If tragedy struck and a wage-earning member of your household were to die, what impact would that have on your family’s financial situation? For about 60 million families in the United States who have no or limited life insurance, this would cause severe financial hardship.

Why don’t more families have this important source of financial protection and how do you know if you have enough coverage?

Why Americans are Uninsured or Underinsured

Life insurance has seen a slight decline over the last 10 years. In 2010, 63% of Americans had a life insurance policy. In 2020, that number dropped to 54%. The reasons for this decline include a misconception about what life insurance provides, its access, and how to accurately calculate the coverage you need and the price you can expect to pay.

In the wake of the COVID-19 pandemic, the tides are beginning to change. About 58% of Americans said that the pandemic gave them a heightened awareness of the importance of life insurance. Even so, misconceptions about how much coverage a policy provides or how much you need continue.
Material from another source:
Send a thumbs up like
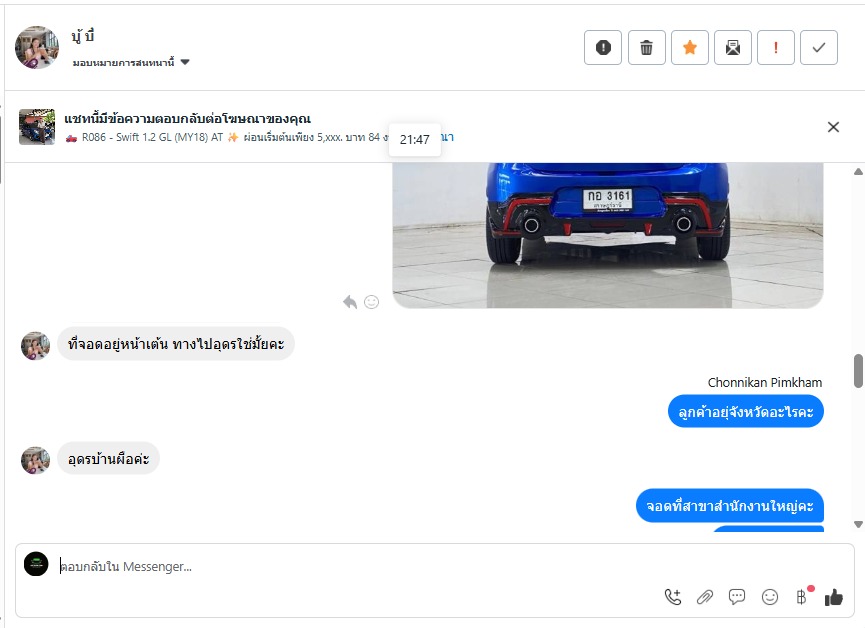 [x=834, y=597]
With employer-provided life insurance, many mistakenly believe that they don’t need any additional coverage. However, employer policies are often not enough. Usually, they’re capped at $50,000 or less or only pay out two times your annual pay.
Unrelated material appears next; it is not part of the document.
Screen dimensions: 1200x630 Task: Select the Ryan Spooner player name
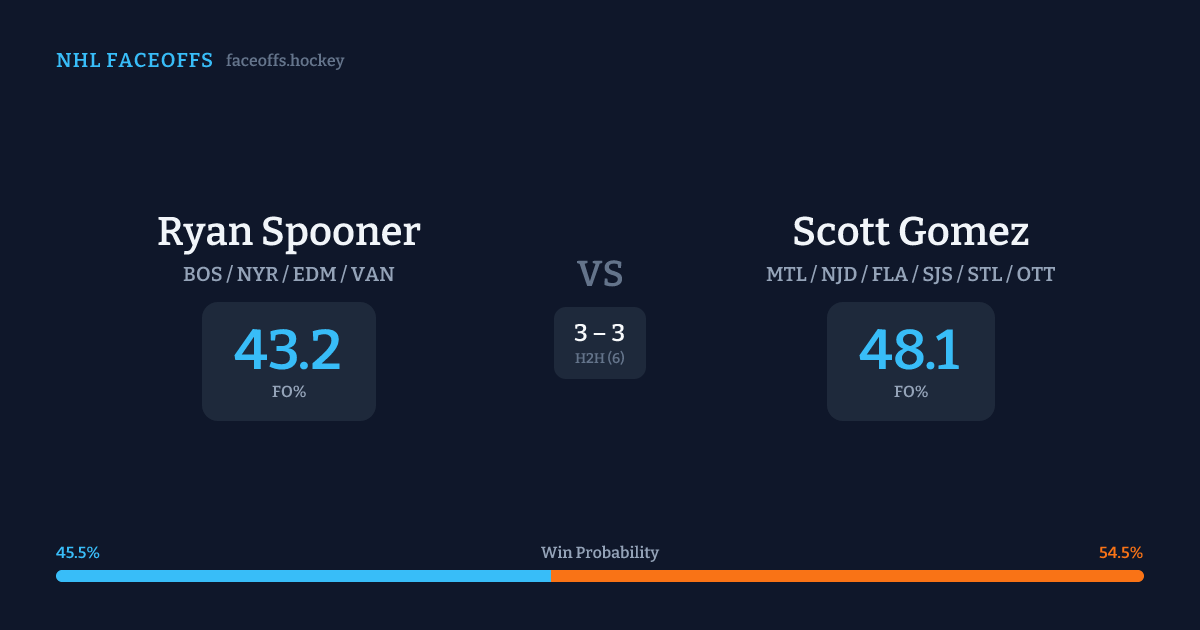pyautogui.click(x=288, y=232)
How Much Life Insurance do you Actually Need?

If you have an employer-provided policy, you might be wondering why you would need more coverage. Twice your annual salary seems like a nice sum of money, right? For many families, however, this is far from enough.

It’s even less adequate if you have young children who are years away from adulthood. Think about it. Could you provide for your family through the kids’ college and into your retirement on just two years of your salary? Probably not.

Here are a few guidelines from Fabric, a company that can help you determine how much life insurance you actually need, and give you a quote in 30 seconds:

  • Add up the basic living expenses your family has for the year, excluding your mortgage (you’ll add this later). Then, multiply this by the number of years they would need that support.

  • Add on the remaining balance of your mortgage, any other debt you have, the total cost of college tuition for all kids, and any other big-ticket items you might be planning for in the future.

  • Add an estimate for funeral expenses.

  • Subtract any existing retirement savings and other assets your family would inherit.

  • Subtract any existing life insurance coverage you might have from your employer.

If your calculations reveal that your existing coverage wouldn’t be enough, it’s worth looking into how much it would cost for a policy that actually meets your family’s needs.